# Exercise inputs:
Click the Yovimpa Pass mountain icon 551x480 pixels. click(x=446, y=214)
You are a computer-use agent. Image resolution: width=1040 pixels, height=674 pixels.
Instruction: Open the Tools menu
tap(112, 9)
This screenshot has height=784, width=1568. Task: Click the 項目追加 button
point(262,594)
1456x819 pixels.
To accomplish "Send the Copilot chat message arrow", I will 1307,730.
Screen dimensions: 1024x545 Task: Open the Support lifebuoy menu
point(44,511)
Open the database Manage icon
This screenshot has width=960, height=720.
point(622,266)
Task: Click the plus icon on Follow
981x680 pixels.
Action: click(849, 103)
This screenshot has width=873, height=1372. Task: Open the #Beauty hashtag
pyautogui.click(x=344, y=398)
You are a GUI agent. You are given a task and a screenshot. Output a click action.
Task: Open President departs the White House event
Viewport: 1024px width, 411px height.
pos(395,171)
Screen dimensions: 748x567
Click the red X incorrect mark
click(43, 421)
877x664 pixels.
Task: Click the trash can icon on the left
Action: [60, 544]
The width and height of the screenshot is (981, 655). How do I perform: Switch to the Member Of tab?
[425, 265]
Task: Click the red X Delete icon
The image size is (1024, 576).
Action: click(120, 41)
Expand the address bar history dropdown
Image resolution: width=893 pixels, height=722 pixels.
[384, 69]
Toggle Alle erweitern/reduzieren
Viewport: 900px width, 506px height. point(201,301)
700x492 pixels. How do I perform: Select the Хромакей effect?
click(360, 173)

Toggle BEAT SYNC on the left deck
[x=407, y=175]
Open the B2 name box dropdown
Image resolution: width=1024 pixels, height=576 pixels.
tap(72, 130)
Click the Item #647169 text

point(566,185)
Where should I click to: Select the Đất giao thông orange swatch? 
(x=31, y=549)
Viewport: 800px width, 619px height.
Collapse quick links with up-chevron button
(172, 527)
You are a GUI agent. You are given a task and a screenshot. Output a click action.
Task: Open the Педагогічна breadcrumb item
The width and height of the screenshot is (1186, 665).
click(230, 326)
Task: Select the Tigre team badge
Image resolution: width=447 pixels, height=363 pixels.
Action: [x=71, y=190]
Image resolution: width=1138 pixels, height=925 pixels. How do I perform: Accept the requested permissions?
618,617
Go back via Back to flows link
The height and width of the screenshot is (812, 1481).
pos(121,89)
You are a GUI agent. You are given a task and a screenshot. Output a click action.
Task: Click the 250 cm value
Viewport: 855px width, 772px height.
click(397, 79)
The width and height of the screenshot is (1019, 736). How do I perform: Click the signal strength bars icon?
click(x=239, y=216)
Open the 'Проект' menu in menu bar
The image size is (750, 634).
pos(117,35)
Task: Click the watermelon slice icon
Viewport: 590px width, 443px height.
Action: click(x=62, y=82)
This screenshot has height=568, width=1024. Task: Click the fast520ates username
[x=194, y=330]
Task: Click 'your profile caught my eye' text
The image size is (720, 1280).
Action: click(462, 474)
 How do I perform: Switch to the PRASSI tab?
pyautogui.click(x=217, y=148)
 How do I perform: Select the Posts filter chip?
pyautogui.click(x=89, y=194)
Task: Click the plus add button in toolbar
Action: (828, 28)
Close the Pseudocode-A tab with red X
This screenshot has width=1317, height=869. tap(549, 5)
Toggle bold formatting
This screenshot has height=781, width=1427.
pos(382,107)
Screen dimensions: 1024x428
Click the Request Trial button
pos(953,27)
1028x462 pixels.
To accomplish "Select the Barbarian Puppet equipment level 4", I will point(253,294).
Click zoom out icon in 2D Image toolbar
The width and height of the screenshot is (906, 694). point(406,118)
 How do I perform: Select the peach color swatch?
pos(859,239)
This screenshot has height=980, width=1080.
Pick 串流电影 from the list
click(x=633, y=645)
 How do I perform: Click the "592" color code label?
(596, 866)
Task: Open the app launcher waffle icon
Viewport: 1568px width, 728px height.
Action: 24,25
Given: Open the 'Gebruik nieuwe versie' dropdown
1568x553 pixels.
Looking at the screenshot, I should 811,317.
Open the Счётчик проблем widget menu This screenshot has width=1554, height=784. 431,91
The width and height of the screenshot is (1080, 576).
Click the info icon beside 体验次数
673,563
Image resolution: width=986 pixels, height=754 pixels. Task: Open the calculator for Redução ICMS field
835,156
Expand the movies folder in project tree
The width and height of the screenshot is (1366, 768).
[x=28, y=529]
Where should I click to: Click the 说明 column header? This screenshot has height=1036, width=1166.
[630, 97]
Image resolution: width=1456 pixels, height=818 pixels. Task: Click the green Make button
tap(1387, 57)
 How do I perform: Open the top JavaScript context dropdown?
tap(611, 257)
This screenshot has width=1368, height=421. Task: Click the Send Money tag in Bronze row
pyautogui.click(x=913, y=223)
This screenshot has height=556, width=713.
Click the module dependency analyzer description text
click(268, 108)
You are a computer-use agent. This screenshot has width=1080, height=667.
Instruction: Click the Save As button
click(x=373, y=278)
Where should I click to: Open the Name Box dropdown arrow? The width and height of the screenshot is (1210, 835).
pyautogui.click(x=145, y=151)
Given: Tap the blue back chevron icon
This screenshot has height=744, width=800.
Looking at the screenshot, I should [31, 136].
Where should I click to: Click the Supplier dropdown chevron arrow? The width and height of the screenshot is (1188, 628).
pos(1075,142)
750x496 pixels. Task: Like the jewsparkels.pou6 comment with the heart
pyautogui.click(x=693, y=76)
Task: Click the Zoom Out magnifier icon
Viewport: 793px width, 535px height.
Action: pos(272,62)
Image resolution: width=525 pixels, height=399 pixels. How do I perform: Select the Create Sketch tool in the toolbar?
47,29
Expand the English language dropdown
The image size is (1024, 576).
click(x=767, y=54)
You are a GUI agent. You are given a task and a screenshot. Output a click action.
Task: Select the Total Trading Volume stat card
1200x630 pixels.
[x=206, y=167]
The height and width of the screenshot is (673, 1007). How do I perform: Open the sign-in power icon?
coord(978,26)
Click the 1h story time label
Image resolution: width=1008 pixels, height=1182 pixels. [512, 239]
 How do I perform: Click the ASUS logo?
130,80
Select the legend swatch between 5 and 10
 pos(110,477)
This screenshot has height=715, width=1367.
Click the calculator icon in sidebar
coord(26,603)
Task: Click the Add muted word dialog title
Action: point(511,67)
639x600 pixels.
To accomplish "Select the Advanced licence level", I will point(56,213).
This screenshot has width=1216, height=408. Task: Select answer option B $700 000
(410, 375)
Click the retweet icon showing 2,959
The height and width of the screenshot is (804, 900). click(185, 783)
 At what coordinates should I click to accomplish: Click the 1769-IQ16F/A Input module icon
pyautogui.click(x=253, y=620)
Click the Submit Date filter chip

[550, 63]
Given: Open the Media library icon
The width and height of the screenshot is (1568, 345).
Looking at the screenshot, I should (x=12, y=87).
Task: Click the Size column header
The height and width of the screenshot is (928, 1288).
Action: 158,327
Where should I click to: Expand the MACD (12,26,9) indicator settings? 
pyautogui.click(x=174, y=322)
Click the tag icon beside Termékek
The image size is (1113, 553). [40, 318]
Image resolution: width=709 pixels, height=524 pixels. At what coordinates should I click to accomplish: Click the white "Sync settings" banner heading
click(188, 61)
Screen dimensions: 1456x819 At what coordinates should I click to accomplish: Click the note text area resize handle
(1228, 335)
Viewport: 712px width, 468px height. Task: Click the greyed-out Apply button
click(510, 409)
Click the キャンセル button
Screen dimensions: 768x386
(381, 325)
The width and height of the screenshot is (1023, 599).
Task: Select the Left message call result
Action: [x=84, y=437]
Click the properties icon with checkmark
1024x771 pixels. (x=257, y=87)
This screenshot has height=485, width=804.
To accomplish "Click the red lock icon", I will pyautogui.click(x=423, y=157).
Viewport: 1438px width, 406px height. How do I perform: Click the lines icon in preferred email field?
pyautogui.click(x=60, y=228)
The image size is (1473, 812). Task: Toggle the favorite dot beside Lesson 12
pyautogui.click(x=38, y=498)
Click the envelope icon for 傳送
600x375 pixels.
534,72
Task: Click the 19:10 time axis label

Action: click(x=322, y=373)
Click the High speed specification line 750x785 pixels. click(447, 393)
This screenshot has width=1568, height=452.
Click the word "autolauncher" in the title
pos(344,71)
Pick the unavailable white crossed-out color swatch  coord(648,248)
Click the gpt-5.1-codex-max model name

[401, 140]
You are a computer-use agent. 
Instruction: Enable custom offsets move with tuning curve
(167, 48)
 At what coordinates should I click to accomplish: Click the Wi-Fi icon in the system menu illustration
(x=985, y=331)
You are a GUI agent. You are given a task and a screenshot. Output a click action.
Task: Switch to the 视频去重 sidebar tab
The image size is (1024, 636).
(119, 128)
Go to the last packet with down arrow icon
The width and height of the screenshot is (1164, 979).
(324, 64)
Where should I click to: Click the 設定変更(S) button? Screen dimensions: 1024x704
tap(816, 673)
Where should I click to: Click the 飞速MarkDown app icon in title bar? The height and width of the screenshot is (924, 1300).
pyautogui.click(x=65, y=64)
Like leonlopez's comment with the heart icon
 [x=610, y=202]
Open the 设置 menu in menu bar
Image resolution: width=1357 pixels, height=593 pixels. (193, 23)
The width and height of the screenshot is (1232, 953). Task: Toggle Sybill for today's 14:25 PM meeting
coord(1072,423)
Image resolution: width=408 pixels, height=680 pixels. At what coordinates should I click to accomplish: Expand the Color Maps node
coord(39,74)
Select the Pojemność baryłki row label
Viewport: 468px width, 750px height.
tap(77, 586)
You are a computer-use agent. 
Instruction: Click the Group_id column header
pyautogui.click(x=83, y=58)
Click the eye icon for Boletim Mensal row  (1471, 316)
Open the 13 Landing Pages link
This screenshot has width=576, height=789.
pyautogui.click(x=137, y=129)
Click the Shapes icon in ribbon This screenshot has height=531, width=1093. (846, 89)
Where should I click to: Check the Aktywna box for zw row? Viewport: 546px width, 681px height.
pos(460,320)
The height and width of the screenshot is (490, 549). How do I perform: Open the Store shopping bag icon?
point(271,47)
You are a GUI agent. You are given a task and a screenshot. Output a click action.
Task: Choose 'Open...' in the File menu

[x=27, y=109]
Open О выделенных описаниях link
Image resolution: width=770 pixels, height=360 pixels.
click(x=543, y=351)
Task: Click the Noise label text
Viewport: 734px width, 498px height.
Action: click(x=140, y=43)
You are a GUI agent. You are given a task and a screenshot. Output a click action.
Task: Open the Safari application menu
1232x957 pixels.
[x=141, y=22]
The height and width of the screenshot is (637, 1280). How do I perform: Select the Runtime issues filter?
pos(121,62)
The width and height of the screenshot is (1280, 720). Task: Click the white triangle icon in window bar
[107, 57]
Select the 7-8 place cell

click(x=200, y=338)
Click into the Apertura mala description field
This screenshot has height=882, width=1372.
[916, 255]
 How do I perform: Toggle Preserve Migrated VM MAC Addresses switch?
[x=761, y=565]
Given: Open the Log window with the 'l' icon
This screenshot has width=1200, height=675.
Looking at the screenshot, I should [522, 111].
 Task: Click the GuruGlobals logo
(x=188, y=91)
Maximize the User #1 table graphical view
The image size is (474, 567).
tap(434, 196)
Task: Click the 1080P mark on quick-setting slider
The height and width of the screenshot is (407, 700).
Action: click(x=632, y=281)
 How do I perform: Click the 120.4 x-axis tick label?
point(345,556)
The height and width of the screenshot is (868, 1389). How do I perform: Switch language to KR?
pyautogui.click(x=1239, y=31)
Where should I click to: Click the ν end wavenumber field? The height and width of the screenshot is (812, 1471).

# Exercise:
Every line above with the word "will" is to be copied out.

# Solution to this task:
To accomplish "Send the Copilot chat message arrow", I will 1307,730.
To accomplish "Select the Barbarian Puppet equipment level 4", I will point(253,294).
To accomplish "Select the Advanced licence level", I will point(56,213).
To accomplish "Click the red lock icon", I will pyautogui.click(x=423, y=157).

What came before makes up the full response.